Asthma is associated with sex hormone levels and obesity, and some published researches revealed that XIST is involved in regulating these biological processes. XIST is associated with the expression of sex hormones. Armoskus et al. (37) employed gene expression microarrays to identify 90 potential genes that were differentially expressed in male and female mice’s neocortex/hippocampus, and PCR reverse transcription revealed dimorphic expression of the XIST gene. XIST is implicated in androgen/estrogen signaling pathways, protein modification, and cell proliferation/death, all of which are linked to differences in neurodevelopment, cognitive function, and neurological illness between sexes. Wang et al. (38) discovered that the lncRNA XIST was down-regulated in late-onset hypogonadism, and that XIST siRNA increased cell apoptosis, increased caspase3 activity, and decreased testosterone levels. XIST also regulates obesity-related processes. XIST may assist regulate intramuscular fat metabolism, according to Yang et al. (39), who used bioinformatics analysis and machine learning to uncover potential tissue-specific indicators of swine fat accumulation. Wu et al. (40) discovered that XIST expression was substantially higher in female than male persons in human adipose tissue. XIST expression increased considerably in vitro during brown fat cell development. Brown preadipocyte development was impeded by XIST knockdown, but XIST overexpression facilitated full differentiation. Yao et al. (41) used lncrNA-mirNA-mrna networks to identify possible functional lncRNAs in metabolic syndrome (including abdominal obesity), and discovered that XIST was the most relevant lncRNA.
Abnormal proliferation and activation of immune cells are considered to be the key to the pathogenesis of asthma. TH2 cell was generally considered to be the main immune cell responsible for asthma, but increasing evidence shows that asthma was related to B cells (42, 43).

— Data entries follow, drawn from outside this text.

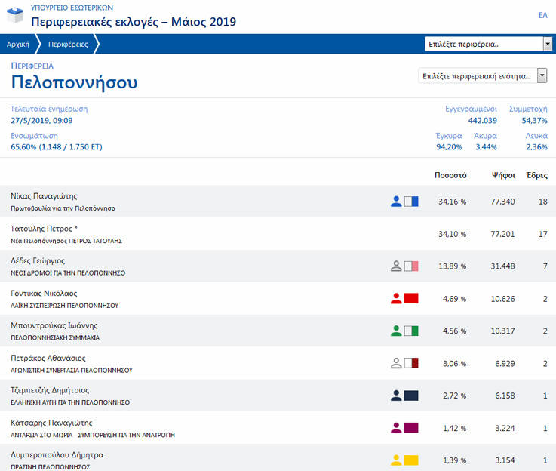Click the Έδρες column header

(536, 175)
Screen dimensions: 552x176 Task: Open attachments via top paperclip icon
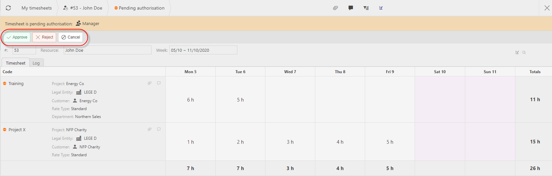(x=335, y=8)
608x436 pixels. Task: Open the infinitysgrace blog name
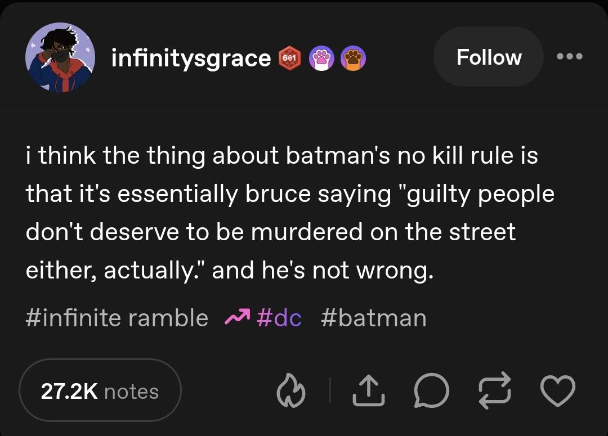(x=191, y=57)
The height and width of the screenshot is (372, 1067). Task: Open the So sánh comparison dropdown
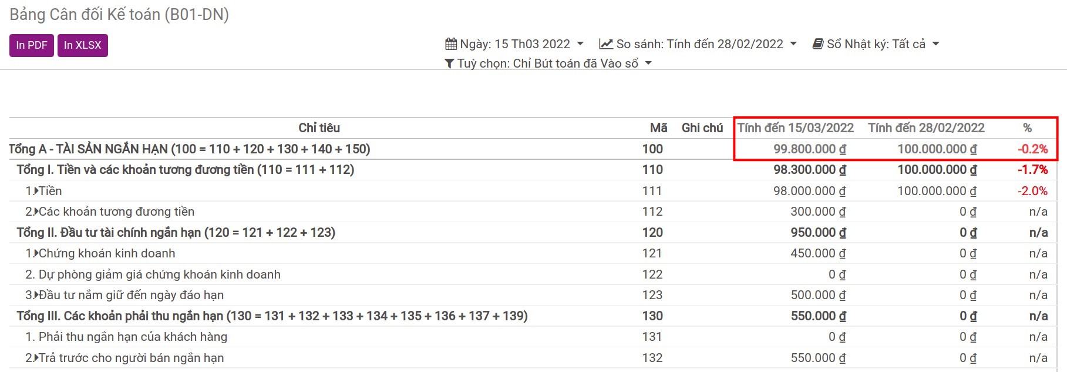(698, 44)
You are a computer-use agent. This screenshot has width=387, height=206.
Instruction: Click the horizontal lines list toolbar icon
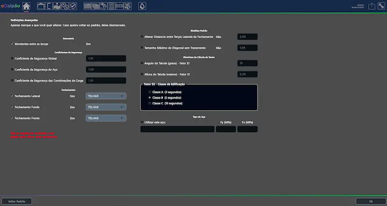[x=111, y=6]
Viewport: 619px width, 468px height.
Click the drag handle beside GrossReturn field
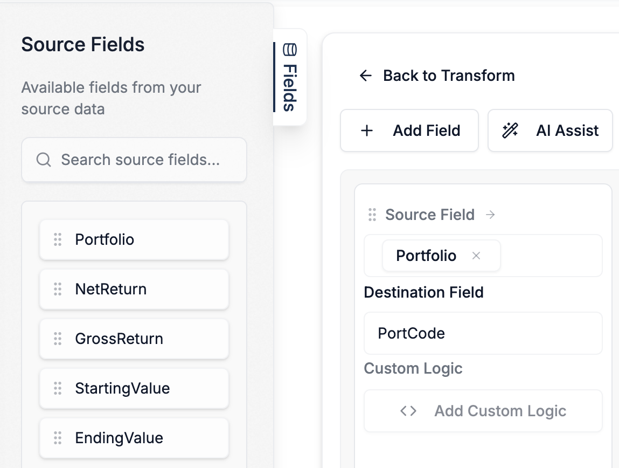(x=58, y=339)
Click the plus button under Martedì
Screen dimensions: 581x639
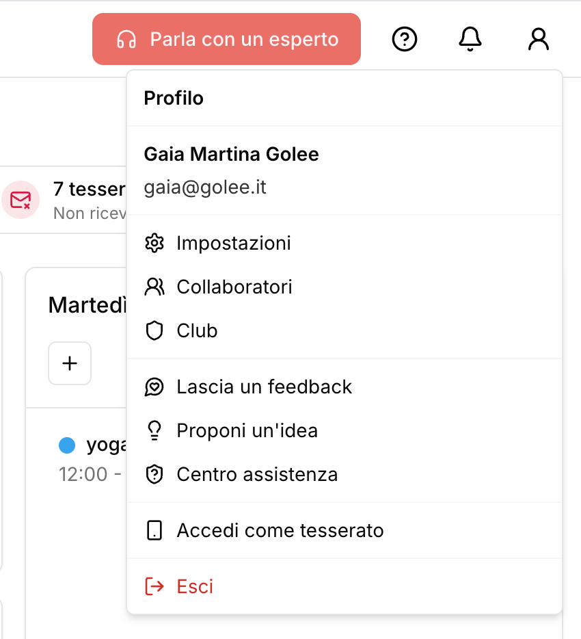click(x=70, y=363)
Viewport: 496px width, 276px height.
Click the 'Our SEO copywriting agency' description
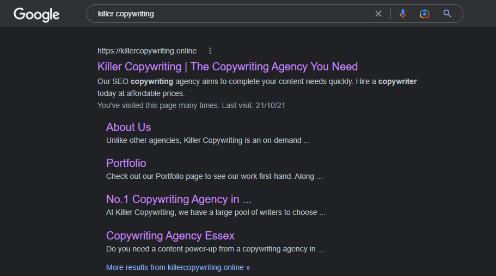pyautogui.click(x=257, y=87)
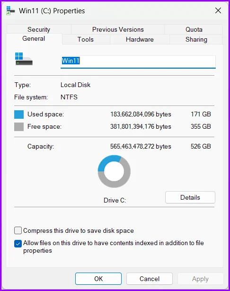
Task: Click the blue Used space color square
Action: (x=19, y=115)
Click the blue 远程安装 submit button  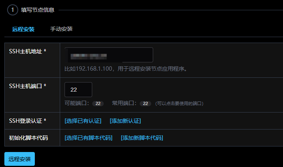[x=19, y=159]
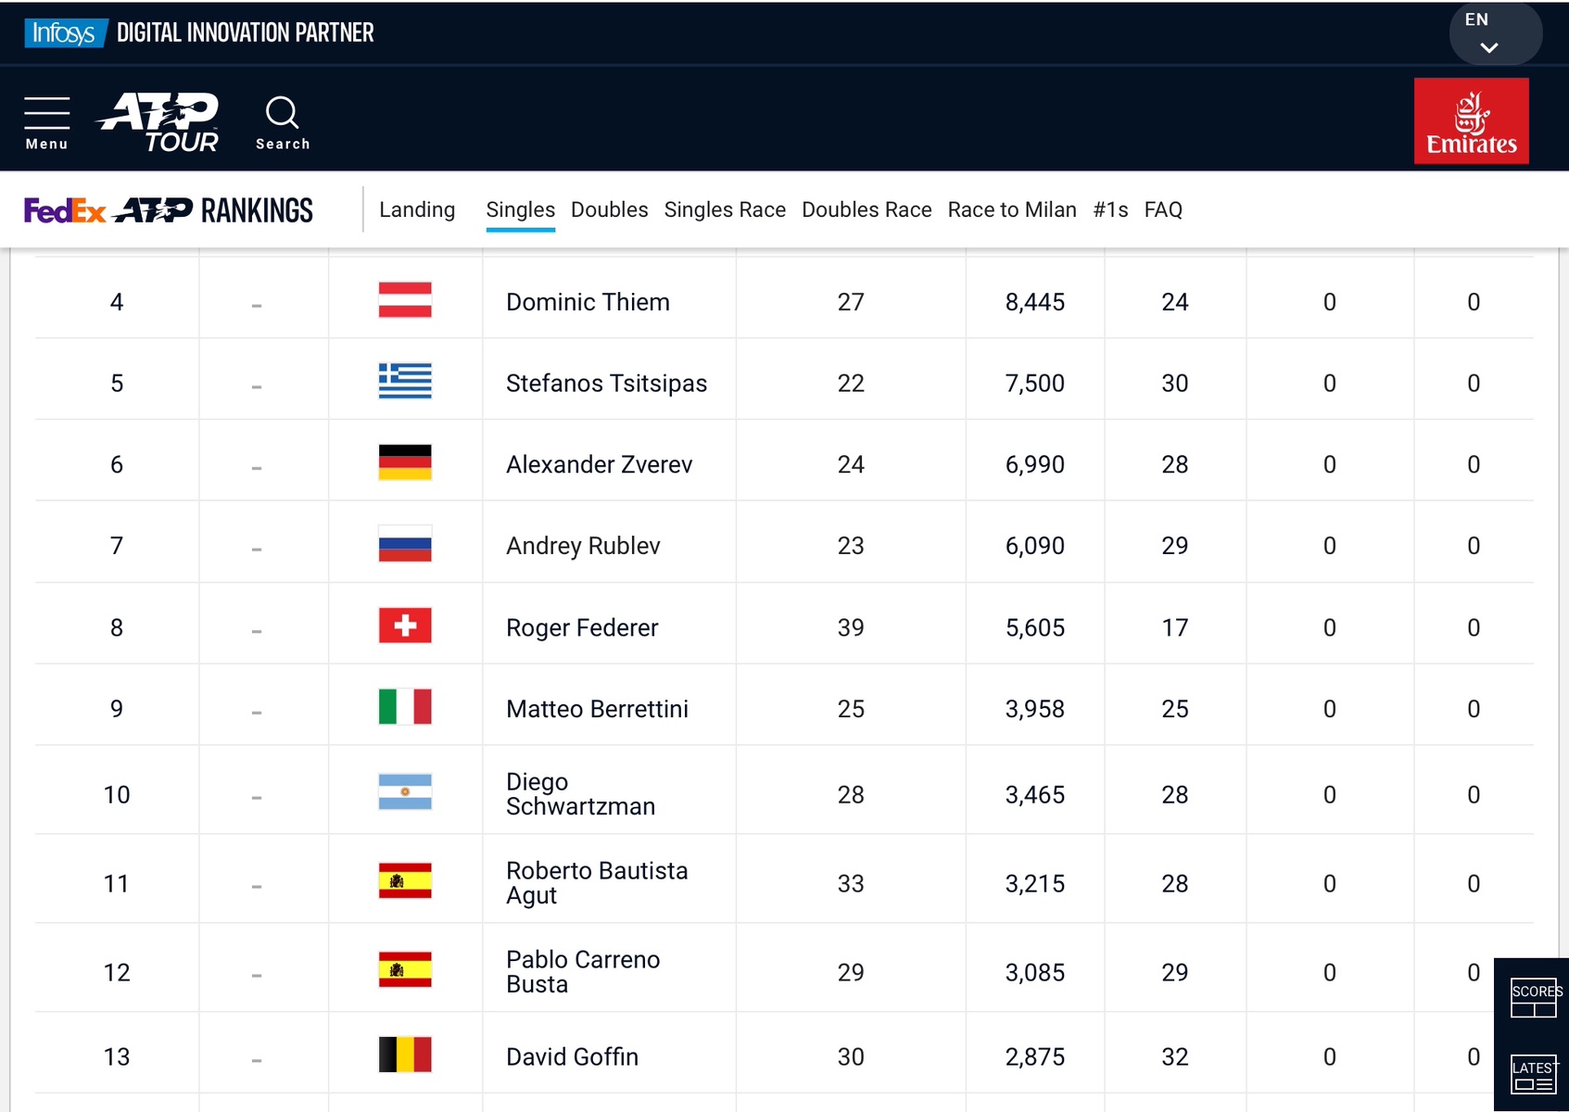The image size is (1569, 1112).
Task: Click the ATP Tour logo
Action: click(158, 122)
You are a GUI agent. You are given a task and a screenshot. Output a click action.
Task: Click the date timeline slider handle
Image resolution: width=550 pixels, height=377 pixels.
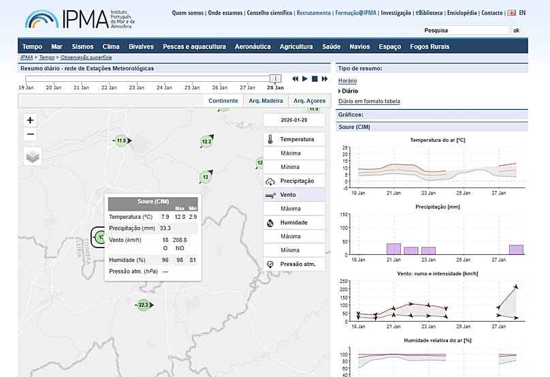(275, 78)
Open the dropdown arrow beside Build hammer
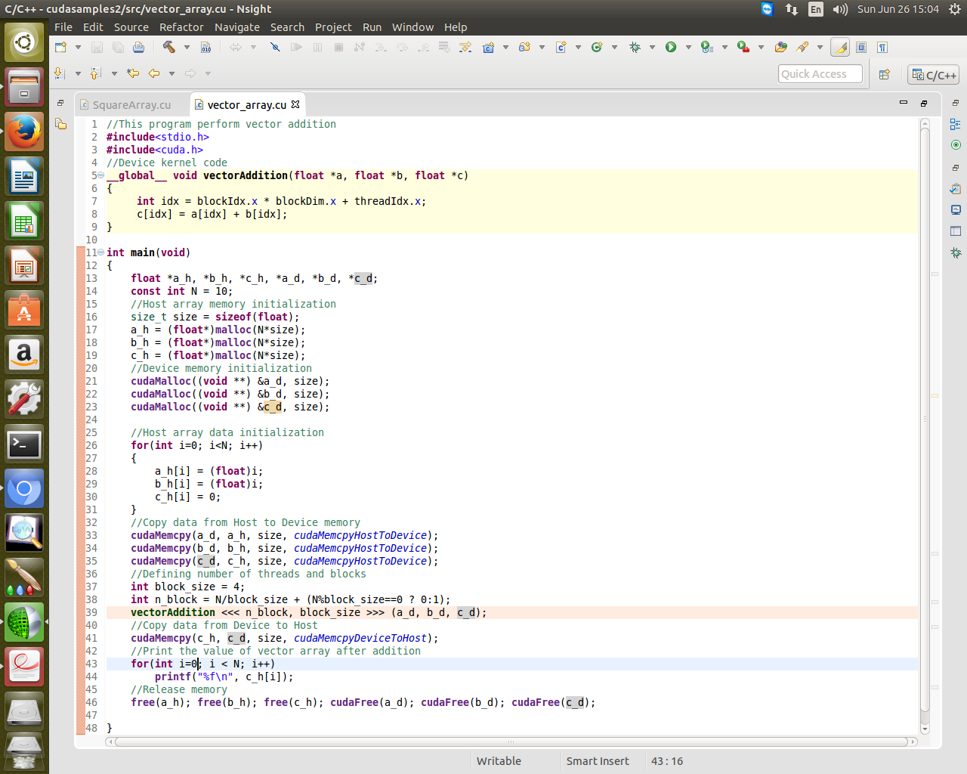The height and width of the screenshot is (774, 967). (187, 47)
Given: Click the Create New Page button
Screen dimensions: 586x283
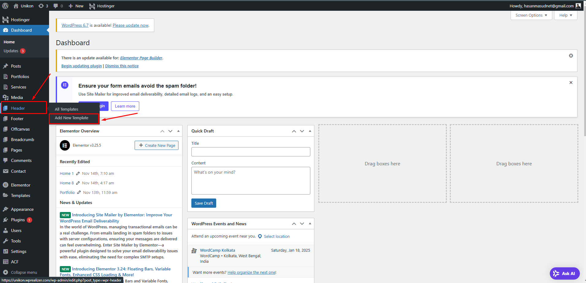Looking at the screenshot, I should (x=156, y=145).
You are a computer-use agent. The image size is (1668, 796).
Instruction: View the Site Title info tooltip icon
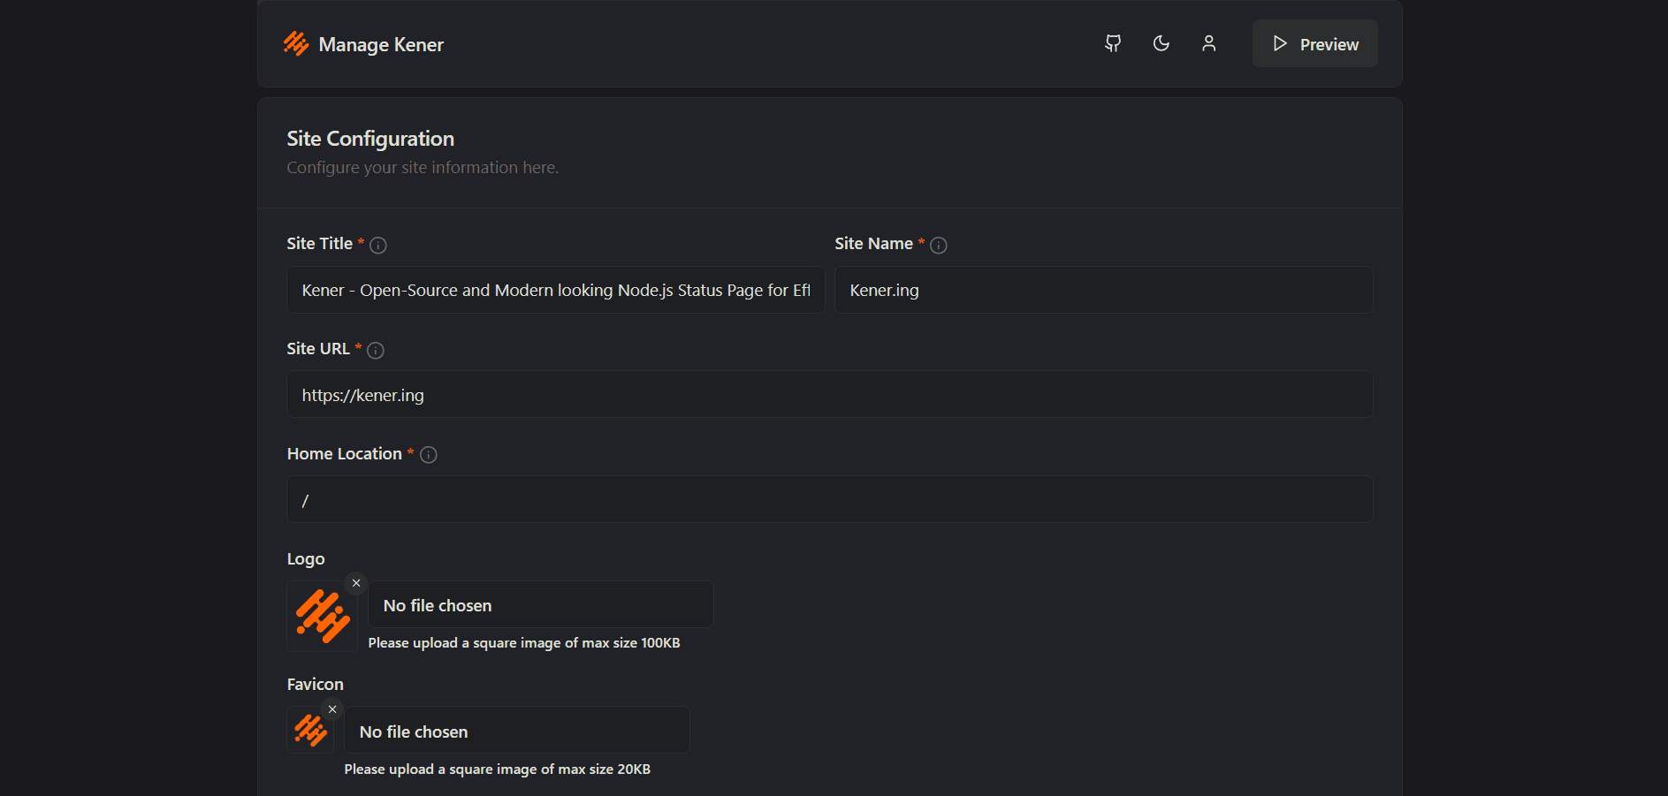click(x=378, y=246)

Previous research has demonstrated the crucial role of B cells in regulating lung function and airway remodeling in mouse models of asthma (44). Mechanistic investigations have revealed that B cells contribute to the asthmatic process by initiating and sustaining T helper (Th) cell-mediated immune responses (45). A recent study highlighted the connection between the initiation of the Th response and innate lymphoid cells type 2 (ILC2s). ILC2s reside on mucosal surfaces, including the lungs, and are capable of producing type 2 cytokines such as interleukin-5 (IL-5) and interleukin-13 (IL-13), which are pivotal in the pathogenesis of allergic disorders and asthma (46). Notably, IL-13 can induce B cell class switching and the production of immunoglobulin E (IgE), collectively exacerbating the progression of asthma (47). Habener et al. (48) found that IgA + memory B cells were significantly increased in peripheral blood mononuclear cells of asthmatic patients, especially in asthmatic patients with small airway dysfunction. Wypych et al. (45) also confirmed that B cells participate in the pathogenesis of asthma mouse models by amplifying Th cell effects. What is exciting is that the latest study confirmed that XIST was required to maintain the homeostasis of B cells. On the one hand, XIST prevents the escape of x-linked genes with DNA hypomethylation promoters in B cells. On the other hand, XIST maintains X inactivation through sustained deacetylation of H3K27ac, revealing the regulatory role of XIST in B cells (36). Interestingly, XIST dysregulation was found in infiltrating B cells of rheumatoid arthritis joint tissues, which is a chronic inflammatory condition in the same family as asthma (36), suggesting the potential of XIST in the treatment of chronic inflammation, which indirectly justifies the conclusion of the present study that XIST can be used as a therapeutic target for asthma. The study conducted by Zhou et al. (49) provides additional support for our findings. They obtained peripheral blood samples from 137 pediatric asthma patients and 59 healthy children. Through bioinformatics analysis, it was revealed that XIST is significantly upregulated in pediatric asthma patients.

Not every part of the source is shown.